I’m not sure why I picked up Very Cold People in the first place. I must have read good reviews in print but that’s rarely enough to pick anything up (a lot of books get good reviews, ya know.). But something made me drawn to it and when I finally opened the first page I was completely sucked in, enwrapped in its tone and unsentimental style.
Very Cold People is a strange novel. It’s not necessarily a series of events, or plot points, but short paragraphs, almost vignettes, descriptions of small scenes peppered with perfectly detailed moments. The language can be spare, but the author can afford to be. She is deft at choosing the exact right napkins at a funeral or the uncomfortable stare from a strange relative.

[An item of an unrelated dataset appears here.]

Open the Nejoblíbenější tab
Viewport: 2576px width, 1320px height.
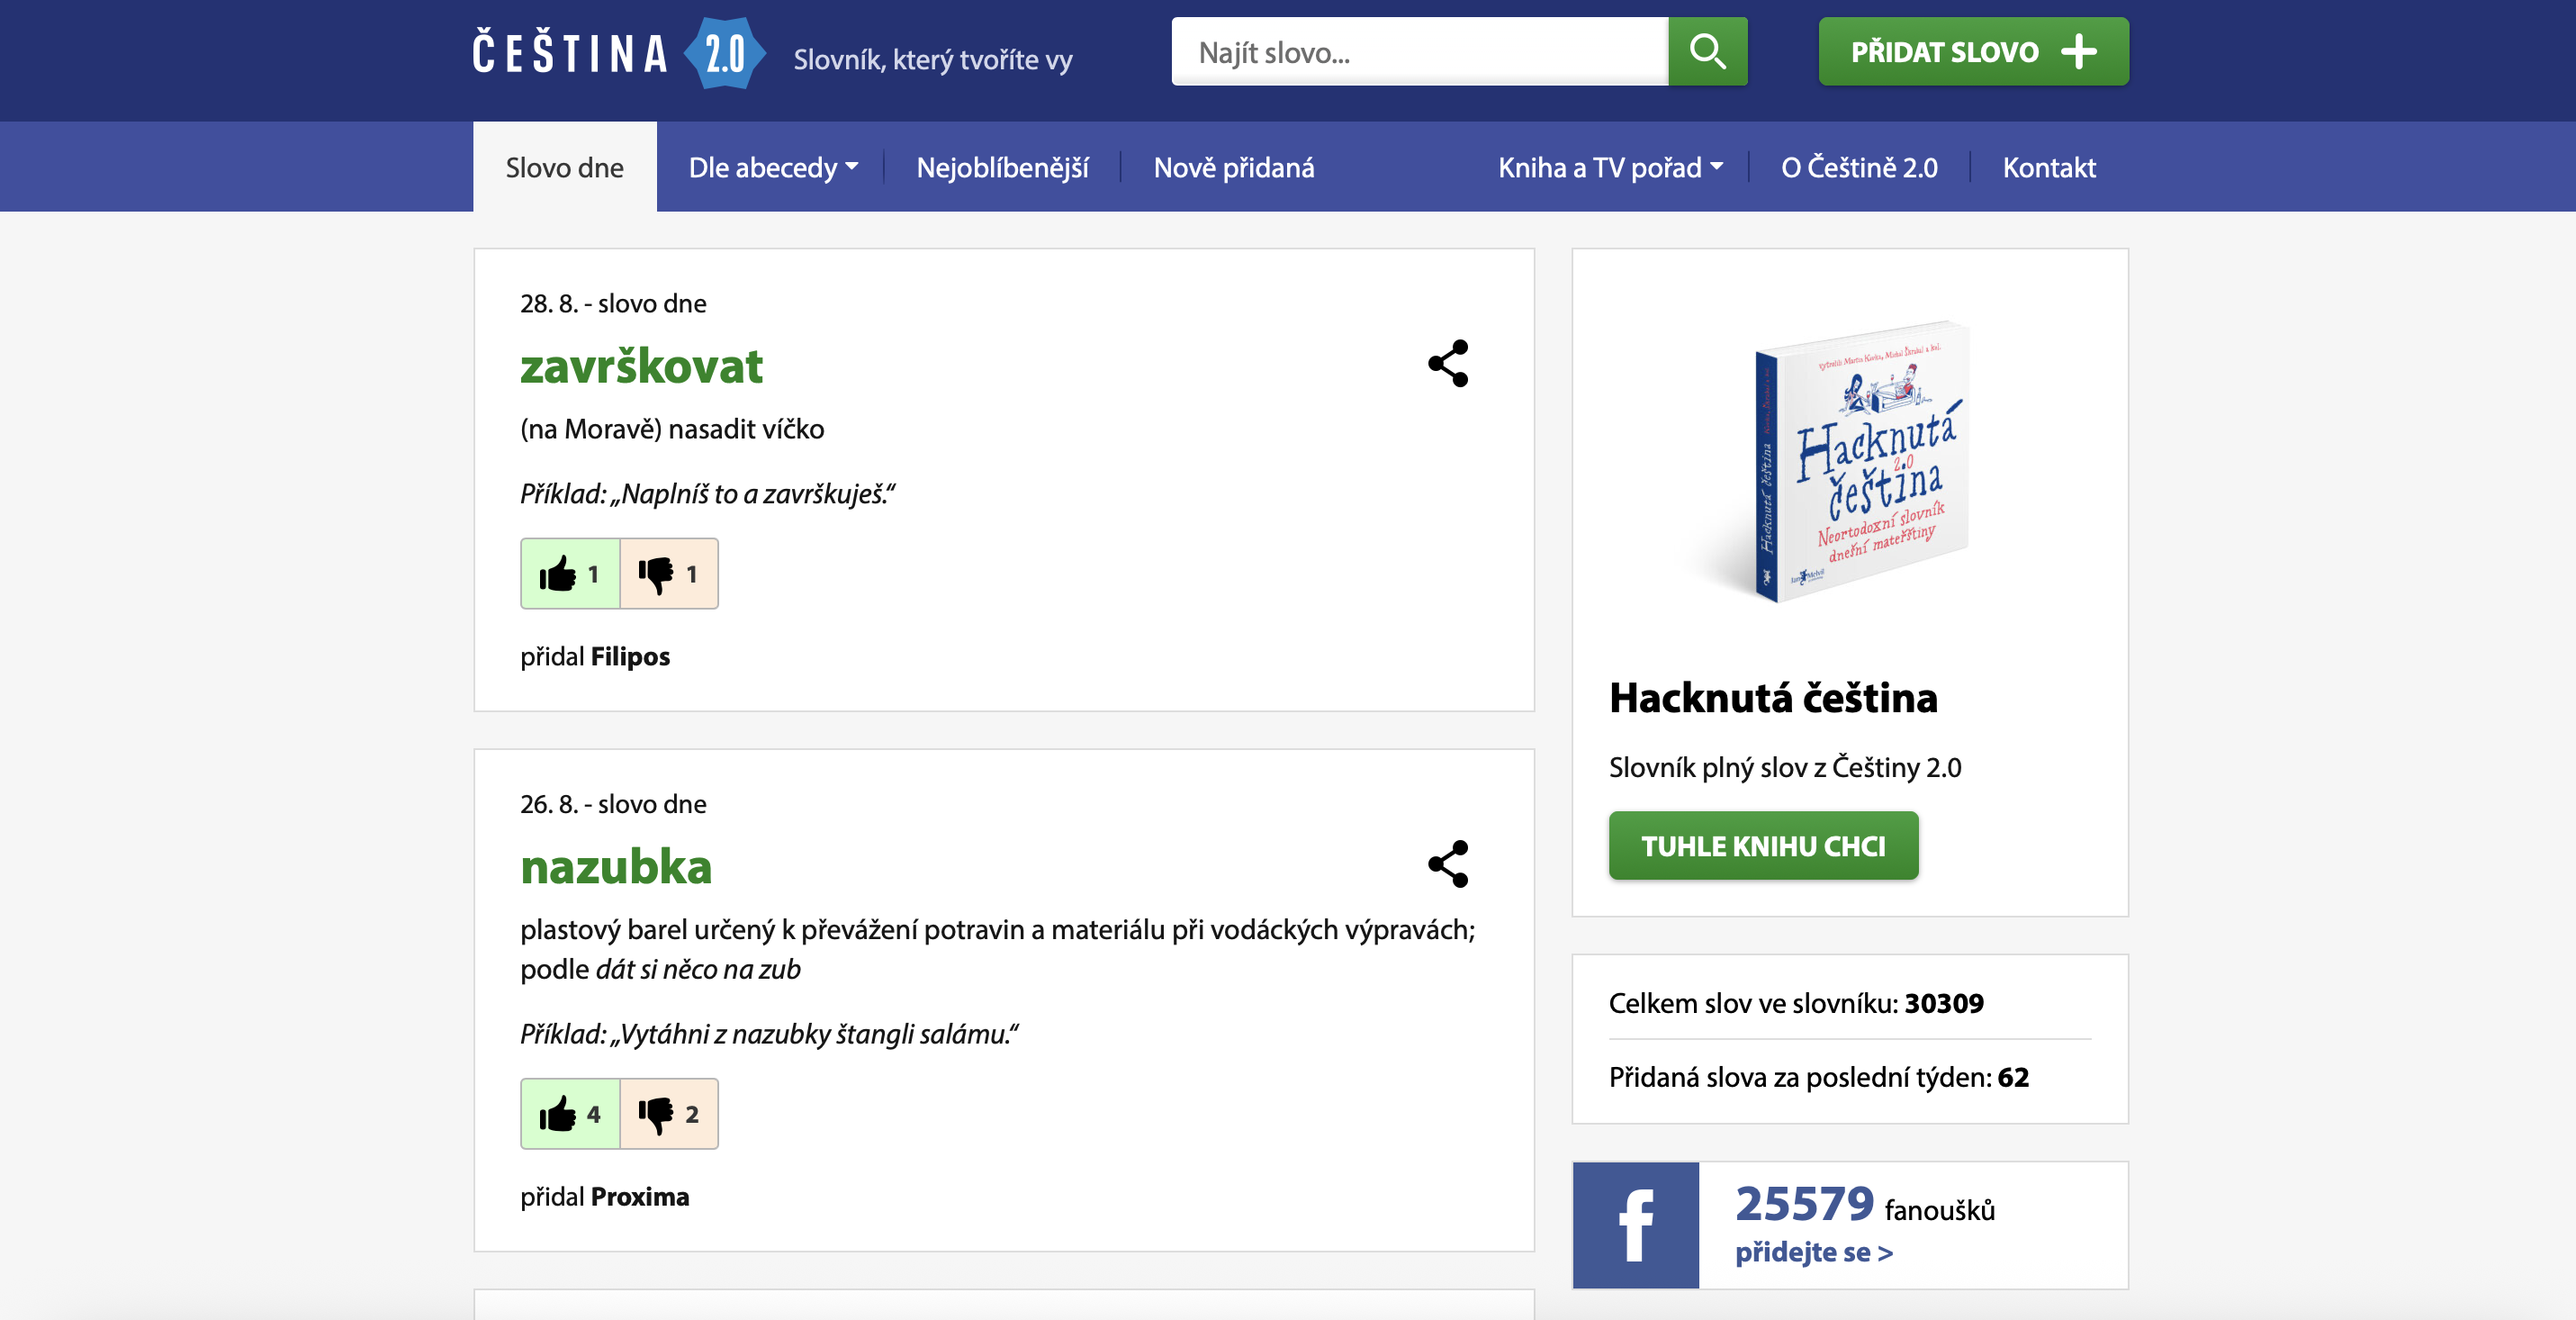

These are objects and feelings that already exist in your mind, and she chooses the right ones as if she’s plucking items off a supermarket shelf.
For much of the novel it’s as if nothing is happening, that it’s just a description of a young girl’s life in a 1970s/1980s New England town. But unbeknownst to you each detail is being slowly applied to our protagonist Ruthie, her family, and the town, forming something fuller.
Reading this novel felt like standing too close to a painting and then backing up. As each brushstroke is added a story emerges of people hiding secrets, suffering alone, erecting facades and harming others, never quiet coming to terms with their own trauma.
By the end of the novel, you understand that many details thought to be insignificant were in fact part of a greater story, part of a person hidden to everyone else. Manguso widens the lens, zooms out, and stories spiral backwards through the book revealing lives yearning for love but having it withheld in every needed moment.
So, yeah, I’ll admit, it’s not exactly a happy novel but there’s strength and hope there too, even if it doesn’t show up until much later.